» **EXERCISE INSTRUCTIONS**: Write out the data exactly from its first line onward, ending with the line in which "Faculteit der Letteren (1087, 1775)" appears.

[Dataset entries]
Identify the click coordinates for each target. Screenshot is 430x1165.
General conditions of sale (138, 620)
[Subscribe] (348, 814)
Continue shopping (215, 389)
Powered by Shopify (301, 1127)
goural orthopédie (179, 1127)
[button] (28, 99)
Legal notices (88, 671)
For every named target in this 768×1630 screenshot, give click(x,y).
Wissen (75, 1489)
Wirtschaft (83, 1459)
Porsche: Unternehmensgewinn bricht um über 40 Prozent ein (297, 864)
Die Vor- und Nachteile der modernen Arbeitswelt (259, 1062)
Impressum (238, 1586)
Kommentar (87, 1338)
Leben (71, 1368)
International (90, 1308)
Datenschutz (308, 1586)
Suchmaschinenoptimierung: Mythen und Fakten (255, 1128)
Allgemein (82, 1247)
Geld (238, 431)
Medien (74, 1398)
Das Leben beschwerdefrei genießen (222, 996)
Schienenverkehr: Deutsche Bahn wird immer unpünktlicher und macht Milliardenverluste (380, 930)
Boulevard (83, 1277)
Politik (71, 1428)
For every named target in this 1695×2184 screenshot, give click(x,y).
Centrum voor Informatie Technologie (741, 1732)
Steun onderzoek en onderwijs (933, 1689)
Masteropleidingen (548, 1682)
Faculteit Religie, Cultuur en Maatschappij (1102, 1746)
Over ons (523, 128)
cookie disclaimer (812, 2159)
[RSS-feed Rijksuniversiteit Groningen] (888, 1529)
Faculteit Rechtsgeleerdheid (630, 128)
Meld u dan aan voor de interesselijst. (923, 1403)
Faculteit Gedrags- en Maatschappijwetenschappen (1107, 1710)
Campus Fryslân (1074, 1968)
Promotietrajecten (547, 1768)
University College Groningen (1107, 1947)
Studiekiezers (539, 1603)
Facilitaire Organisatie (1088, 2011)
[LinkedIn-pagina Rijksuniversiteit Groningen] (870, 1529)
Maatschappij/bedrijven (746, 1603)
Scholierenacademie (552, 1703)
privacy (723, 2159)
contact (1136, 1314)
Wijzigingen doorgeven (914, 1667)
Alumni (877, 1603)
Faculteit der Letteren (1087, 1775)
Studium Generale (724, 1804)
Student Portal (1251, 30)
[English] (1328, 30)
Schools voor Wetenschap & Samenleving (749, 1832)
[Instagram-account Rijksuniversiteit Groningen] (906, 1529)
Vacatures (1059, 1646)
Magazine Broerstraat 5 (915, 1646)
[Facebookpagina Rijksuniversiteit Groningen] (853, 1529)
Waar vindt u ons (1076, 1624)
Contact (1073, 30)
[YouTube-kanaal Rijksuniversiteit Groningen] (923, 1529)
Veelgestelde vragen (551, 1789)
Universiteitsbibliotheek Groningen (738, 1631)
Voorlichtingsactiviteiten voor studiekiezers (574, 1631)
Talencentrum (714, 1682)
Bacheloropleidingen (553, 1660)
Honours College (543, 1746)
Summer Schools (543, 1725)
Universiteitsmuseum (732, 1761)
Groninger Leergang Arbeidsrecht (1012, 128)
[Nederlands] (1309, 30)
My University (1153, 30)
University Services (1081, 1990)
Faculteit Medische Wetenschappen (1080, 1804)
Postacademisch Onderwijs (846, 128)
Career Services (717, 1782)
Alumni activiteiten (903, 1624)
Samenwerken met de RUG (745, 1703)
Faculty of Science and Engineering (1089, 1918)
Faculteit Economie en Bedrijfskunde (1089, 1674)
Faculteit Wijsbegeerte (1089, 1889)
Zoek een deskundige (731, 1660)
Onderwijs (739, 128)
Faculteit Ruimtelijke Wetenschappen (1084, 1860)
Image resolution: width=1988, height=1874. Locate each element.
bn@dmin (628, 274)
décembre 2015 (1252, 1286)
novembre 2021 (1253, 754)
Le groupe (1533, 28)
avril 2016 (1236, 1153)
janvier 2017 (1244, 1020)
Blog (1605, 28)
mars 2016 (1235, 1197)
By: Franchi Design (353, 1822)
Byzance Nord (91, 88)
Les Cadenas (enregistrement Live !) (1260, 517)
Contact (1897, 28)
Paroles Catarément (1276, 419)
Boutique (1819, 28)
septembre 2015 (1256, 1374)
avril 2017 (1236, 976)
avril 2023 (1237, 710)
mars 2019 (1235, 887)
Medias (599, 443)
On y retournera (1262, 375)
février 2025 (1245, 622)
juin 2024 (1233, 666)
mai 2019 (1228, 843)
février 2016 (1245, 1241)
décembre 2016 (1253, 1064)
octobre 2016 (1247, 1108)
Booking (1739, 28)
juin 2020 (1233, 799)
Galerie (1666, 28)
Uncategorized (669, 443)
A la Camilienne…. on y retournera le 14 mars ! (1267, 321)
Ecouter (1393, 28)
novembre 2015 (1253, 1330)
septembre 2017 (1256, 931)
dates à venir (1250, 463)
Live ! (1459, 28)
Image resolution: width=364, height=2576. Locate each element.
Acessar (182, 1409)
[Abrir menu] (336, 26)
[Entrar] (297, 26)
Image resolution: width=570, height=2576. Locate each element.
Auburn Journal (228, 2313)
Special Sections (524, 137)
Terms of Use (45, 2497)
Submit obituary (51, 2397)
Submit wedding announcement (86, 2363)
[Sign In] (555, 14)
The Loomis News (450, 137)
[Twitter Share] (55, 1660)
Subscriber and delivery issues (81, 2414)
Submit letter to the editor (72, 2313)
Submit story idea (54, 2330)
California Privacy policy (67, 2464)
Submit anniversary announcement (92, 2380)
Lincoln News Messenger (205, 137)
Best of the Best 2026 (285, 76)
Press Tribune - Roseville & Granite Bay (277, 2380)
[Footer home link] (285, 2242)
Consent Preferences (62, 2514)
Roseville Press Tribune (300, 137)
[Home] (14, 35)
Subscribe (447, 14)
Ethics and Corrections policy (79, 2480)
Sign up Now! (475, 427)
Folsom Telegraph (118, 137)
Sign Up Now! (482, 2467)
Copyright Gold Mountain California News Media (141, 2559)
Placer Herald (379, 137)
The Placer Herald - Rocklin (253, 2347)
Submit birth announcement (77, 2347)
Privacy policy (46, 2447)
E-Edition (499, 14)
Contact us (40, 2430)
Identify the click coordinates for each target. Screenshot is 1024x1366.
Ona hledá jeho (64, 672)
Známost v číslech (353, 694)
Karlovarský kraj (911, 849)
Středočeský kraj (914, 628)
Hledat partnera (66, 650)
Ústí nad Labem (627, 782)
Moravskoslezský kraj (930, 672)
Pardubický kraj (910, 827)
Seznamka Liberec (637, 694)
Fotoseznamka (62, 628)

» **ANSWER FOR THE TASK**:
Identify the click coordinates for each target. Screenshot is 430x1165.
General conditions of sale (138, 620)
[Subscribe] (348, 814)
Continue shopping (215, 389)
Powered by Shopify (301, 1127)
goural orthopédie (179, 1127)
[button] (28, 99)
Legal notices (88, 671)
For every named target in this 768×1630 screenshot, give click(x,y).
Wissen (75, 1489)
Wirtschaft (83, 1459)
Porsche: Unternehmensgewinn bricht um über 40 Prozent ein (297, 864)
Die Vor- und Nachteile der modernen Arbeitswelt (259, 1062)
Impressum (238, 1586)
Kommentar (87, 1338)
Leben (71, 1368)
International (90, 1308)
Datenschutz (308, 1586)
Suchmaschinenoptimierung: Mythen und Fakten (255, 1128)
Allgemein (82, 1247)
Geld (238, 431)
Medien (74, 1398)
Das Leben beschwerdefrei genießen (222, 996)
Schienenverkehr: Deutsche Bahn wird immer unpünktlicher und macht Milliardenverluste (380, 930)
Boulevard (83, 1277)
Politik (71, 1428)
For every named target in this 1695×2184 screenshot, give click(x,y).
Centrum voor Informatie Technologie (741, 1732)
Steun onderzoek en onderwijs (933, 1689)
Masteropleidingen (548, 1682)
Faculteit Religie, Cultuur en Maatschappij (1102, 1746)
Over ons (523, 128)
cookie disclaimer (812, 2159)
[RSS-feed Rijksuniversiteit Groningen] (888, 1529)
Faculteit Rechtsgeleerdheid (630, 128)
Meld u dan aan voor de interesselijst. (923, 1403)
Faculteit Gedrags- en Maatschappijwetenschappen (1107, 1710)
Campus Fryslân (1074, 1968)
Promotietrajecten (547, 1768)
University College Groningen (1107, 1947)
Studiekiezers (539, 1603)
Facilitaire Organisatie (1088, 2011)
[LinkedIn-pagina Rijksuniversiteit Groningen] (870, 1529)
Maatschappij/bedrijven (746, 1603)
Scholierenacademie (552, 1703)
privacy (723, 2159)
contact (1136, 1314)
Wijzigingen doorgeven (914, 1667)
Alumni (877, 1603)
Faculteit der Letteren (1087, 1775)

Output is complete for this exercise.